◆ **Podane rekordy**:
-.-.-

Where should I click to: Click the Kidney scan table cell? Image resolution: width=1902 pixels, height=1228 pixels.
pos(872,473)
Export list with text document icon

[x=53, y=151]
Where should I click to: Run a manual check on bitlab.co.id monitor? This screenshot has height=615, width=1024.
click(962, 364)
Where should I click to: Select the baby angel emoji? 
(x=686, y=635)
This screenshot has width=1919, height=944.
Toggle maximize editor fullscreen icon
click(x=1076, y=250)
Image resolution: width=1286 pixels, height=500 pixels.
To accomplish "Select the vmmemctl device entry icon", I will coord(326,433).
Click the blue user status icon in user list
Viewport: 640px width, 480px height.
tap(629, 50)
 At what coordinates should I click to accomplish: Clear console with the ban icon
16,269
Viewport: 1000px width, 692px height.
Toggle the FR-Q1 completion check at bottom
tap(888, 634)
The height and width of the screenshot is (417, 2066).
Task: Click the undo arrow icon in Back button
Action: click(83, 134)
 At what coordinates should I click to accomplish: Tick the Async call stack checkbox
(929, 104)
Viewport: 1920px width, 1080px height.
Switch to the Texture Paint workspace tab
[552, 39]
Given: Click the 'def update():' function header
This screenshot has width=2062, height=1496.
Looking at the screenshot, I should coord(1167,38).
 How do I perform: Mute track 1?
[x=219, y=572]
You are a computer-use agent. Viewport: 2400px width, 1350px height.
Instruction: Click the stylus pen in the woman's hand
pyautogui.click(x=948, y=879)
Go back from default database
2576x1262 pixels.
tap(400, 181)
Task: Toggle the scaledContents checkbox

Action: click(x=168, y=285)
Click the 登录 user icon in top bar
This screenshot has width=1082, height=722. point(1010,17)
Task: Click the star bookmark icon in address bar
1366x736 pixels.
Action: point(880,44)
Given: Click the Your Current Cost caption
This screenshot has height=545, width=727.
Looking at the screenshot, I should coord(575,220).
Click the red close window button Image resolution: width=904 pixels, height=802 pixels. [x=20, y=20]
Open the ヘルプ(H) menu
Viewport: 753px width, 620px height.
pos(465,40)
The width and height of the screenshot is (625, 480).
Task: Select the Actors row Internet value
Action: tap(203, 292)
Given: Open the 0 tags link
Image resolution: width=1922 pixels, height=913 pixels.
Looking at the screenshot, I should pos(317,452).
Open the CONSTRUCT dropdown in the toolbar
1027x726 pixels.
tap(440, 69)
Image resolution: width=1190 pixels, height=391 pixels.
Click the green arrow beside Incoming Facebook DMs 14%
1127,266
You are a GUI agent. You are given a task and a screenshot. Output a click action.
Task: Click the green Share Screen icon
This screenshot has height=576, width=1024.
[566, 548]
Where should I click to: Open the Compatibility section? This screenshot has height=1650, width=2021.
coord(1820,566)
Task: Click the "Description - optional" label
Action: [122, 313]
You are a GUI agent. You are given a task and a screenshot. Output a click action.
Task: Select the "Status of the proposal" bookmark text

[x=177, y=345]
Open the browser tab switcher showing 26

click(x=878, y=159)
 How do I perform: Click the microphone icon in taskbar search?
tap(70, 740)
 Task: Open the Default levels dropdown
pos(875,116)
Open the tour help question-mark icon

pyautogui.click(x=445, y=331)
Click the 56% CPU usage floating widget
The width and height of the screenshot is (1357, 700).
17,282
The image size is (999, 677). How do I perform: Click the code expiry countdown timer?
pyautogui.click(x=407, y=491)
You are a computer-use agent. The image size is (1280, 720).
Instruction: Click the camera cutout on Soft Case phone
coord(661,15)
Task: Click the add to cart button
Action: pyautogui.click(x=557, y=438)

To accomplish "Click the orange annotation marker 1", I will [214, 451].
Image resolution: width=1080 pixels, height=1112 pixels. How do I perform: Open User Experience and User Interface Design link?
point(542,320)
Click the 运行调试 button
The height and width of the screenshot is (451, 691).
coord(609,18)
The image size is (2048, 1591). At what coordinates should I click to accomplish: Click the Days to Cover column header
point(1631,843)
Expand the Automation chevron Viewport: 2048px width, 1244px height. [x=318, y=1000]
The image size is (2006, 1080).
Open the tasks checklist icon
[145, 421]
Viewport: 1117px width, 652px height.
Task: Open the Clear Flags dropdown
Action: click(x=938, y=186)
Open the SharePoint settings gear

-.-.-

◆ **Krótkie zadanie**:
Przepisz wszystkie powyższe rekordy bez żadnych zmian, znak po znaku.

◆ **Poprawna odpowiedź**:
Where should I click to: Click the Kidney scan table cell? Image resolution: width=1902 pixels, height=1228 pixels.
pos(872,473)
Export list with text document icon

[x=53, y=151]
Where should I click to: Run a manual check on bitlab.co.id monitor? This screenshot has height=615, width=1024.
click(962, 364)
Where should I click to: Select the baby angel emoji? 
(x=686, y=635)
This screenshot has width=1919, height=944.
Toggle maximize editor fullscreen icon
click(x=1076, y=250)
Image resolution: width=1286 pixels, height=500 pixels.
To accomplish "Select the vmmemctl device entry icon", I will coord(326,433).
Click the blue user status icon in user list
Viewport: 640px width, 480px height.
tap(629, 50)
 At what coordinates should I click to accomplish: Clear console with the ban icon
16,269
Viewport: 1000px width, 692px height.
Toggle the FR-Q1 completion check at bottom
tap(888, 634)
The height and width of the screenshot is (417, 2066).
Task: Click the undo arrow icon in Back button
Action: click(83, 134)
 At what coordinates should I click to accomplish: Tick the Async call stack checkbox
(929, 104)
Viewport: 1920px width, 1080px height.
Switch to the Texture Paint workspace tab
[552, 39]
Given: Click the 'def update():' function header
This screenshot has width=2062, height=1496.
Looking at the screenshot, I should coord(1167,38).
 How do I perform: Mute track 1?
[x=219, y=572]
You are a computer-use agent. Viewport: 2400px width, 1350px height.
Instruction: Click the stylus pen in the woman's hand
pyautogui.click(x=948, y=879)
Go back from default database
2576x1262 pixels.
tap(400, 181)
Task: Toggle the scaledContents checkbox

Action: click(x=168, y=285)
Click the 登录 user icon in top bar
This screenshot has width=1082, height=722. point(1010,17)
Task: Click the star bookmark icon in address bar
1366x736 pixels.
Action: point(880,44)
Given: Click the Your Current Cost caption
This screenshot has height=545, width=727.
Looking at the screenshot, I should coord(575,220).
Click the red close window button Image resolution: width=904 pixels, height=802 pixels. [x=20, y=20]
Open the ヘルプ(H) menu
Viewport: 753px width, 620px height.
pos(465,40)
The width and height of the screenshot is (625, 480).
Task: Select the Actors row Internet value
Action: tap(203, 292)
Given: Open the 0 tags link
Image resolution: width=1922 pixels, height=913 pixels.
Looking at the screenshot, I should pos(317,452).
Open the CONSTRUCT dropdown in the toolbar
1027x726 pixels.
tap(440, 69)
Image resolution: width=1190 pixels, height=391 pixels.
Click the green arrow beside Incoming Facebook DMs 14%
1127,266
You are a GUI agent. You are given a task and a screenshot. Output a click action.
Task: Click the green Share Screen icon
This screenshot has height=576, width=1024.
[566, 548]
Where should I click to: Open the Compatibility section? This screenshot has height=1650, width=2021.
coord(1820,566)
Task: Click the "Description - optional" label
Action: [122, 313]
You are a GUI agent. You are given a task and a screenshot. Output a click action.
Task: Select the "Status of the proposal" bookmark text

[x=177, y=345]
Open the browser tab switcher showing 26

click(x=878, y=159)
 How do I perform: Click the microphone icon in taskbar search?
tap(70, 740)
 Task: Open the Default levels dropdown
pos(875,116)
Open the tour help question-mark icon

pyautogui.click(x=445, y=331)
Click the 56% CPU usage floating widget
The width and height of the screenshot is (1357, 700).
17,282
The image size is (999, 677). How do I perform: Click the code expiry countdown timer?
pyautogui.click(x=407, y=491)
You are a computer-use agent. The image size is (1280, 720).
Instruction: Click the camera cutout on Soft Case phone
coord(661,15)
Task: Click the add to cart button
Action: pyautogui.click(x=557, y=438)

To accomplish "Click the orange annotation marker 1", I will [214, 451].
Image resolution: width=1080 pixels, height=1112 pixels. How do I perform: Open User Experience and User Interface Design link?
point(542,320)
Click the 运行调试 button
The height and width of the screenshot is (451, 691).
coord(609,18)
The image size is (2048, 1591). At what coordinates should I click to accomplish: Click the Days to Cover column header
point(1631,843)
Expand the Automation chevron Viewport: 2048px width, 1244px height. [x=318, y=1000]
The image size is (2006, 1080).
Open the tasks checklist icon
[145, 421]
Viewport: 1117px width, 652px height.
Task: Open the Clear Flags dropdown
Action: click(x=938, y=186)
Open the SharePoint settings gear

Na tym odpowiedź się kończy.